Theorem ax467to6 2171

Description: Re-derivation of ax-6o 2137 from ax467 2169. Note that ax-6o 2137 and ax-7 1734 are not used by the re-derivation.
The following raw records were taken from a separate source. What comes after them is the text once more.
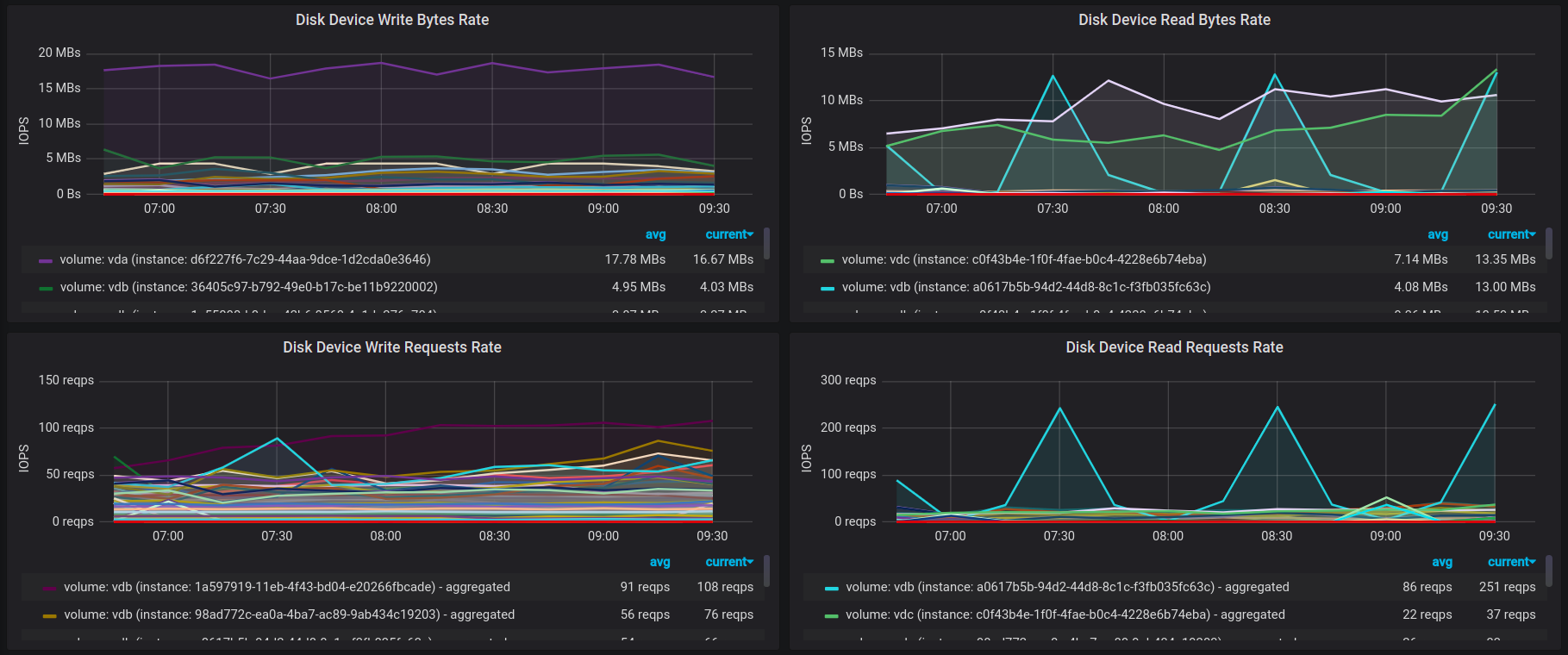Open Disk Device Read Requests Rate panel menu

[1174, 347]
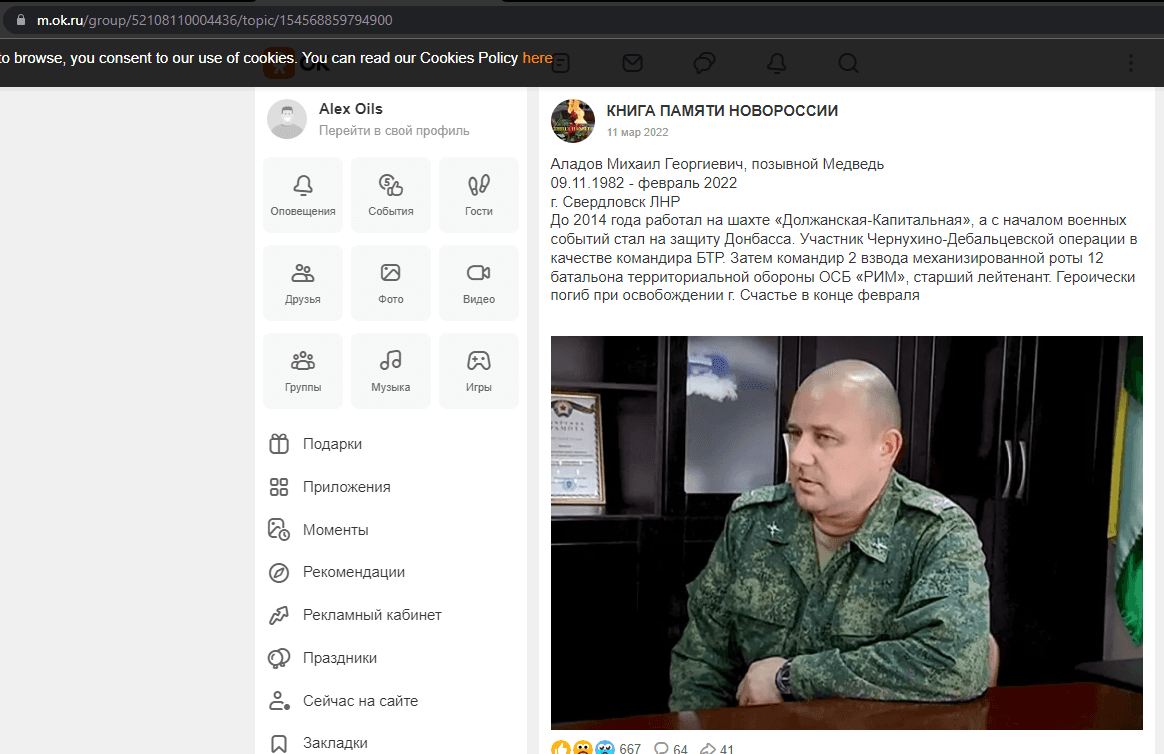Screen dimensions: 1164x754
Task: Open the События events tile
Action: point(390,195)
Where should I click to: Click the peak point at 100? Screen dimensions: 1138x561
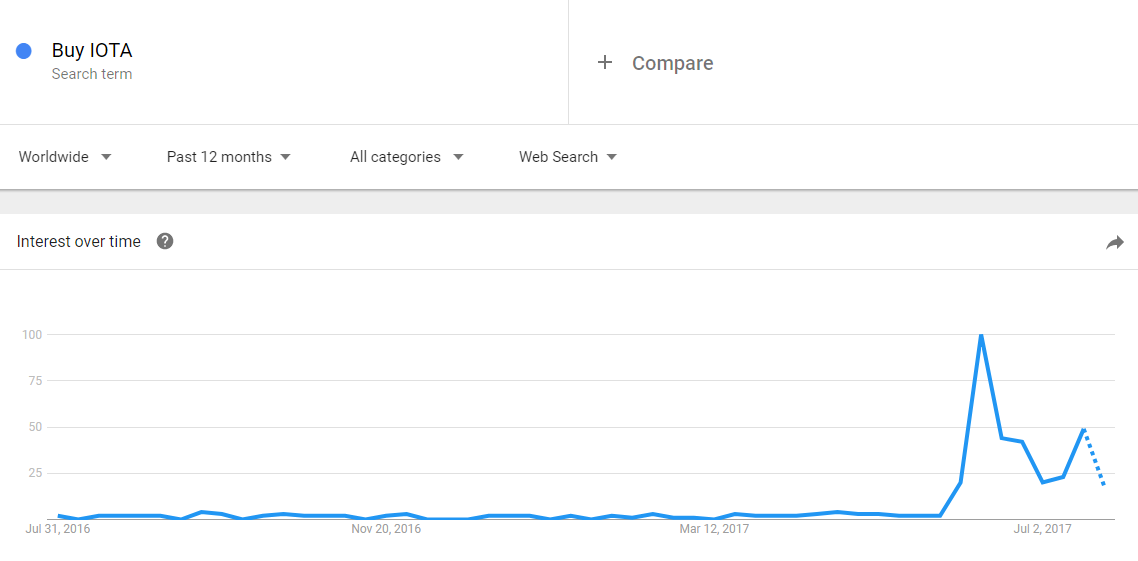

The use of alimi 1559 (which uses ax-4 2135) is allowed since we have already proved ax467to4 2170. (Contributed by NM, 19-Nov-2006.) (Proof modification is discouraged.) (New usage is discouraged.)

Assertion

Ref	Expression
ax467to6	⊢ (¬ ∀x ¬ ∀xφ → φ)

Proof of Theorem ax467to6

Step	Hyp	Ref	Expression
1		hba1-o 2149	. . . . . 6 ⊢ (∀xφ → ∀x∀xφ)
2	1	con3i 127	. . . . 5 ⊢ (¬ ∀x∀xφ → ¬ ∀xφ)
3	2	alimi 1559	. . . 4 ⊢ (∀x ¬ ∀x∀xφ → ∀x ¬ ∀xφ)
4	3	sps-o 2159	. . 3 ⊢ (∀x∀x ¬ ∀x∀xφ → ∀x ¬ ∀xφ)
5	4	con3i 127	. 2 ⊢ (¬ ∀x ¬ ∀xφ → ¬ ∀x∀x ¬ ∀x∀xφ)
6		pm2.21 100	. 2 ⊢ (¬ ∀x∀x ¬ ∀x∀xφ → (∀x∀x ¬ ∀x∀xφ → ∀xφ))
7		ax467 2169	. 2 ⊢ ((∀x∀x ¬ ∀x∀xφ → ∀xφ) → φ)
8	5, 6, 7	3syl 18	1 ⊢ (¬ ∀x ¬ ∀xφ → φ)

Syntax hints:  ¬ wn 3   → wi 4  ∀wal 1540

This theorem was proved from axioms:  ax-mp 5  ax-1 6  ax-2 7  ax-3 8  ax-gen 1546  ax-5 1557  ax-7 1734  ax-4 2135  ax-5o 2136  ax-6o 2137

This theorem is referenced by:  ax467to7  2172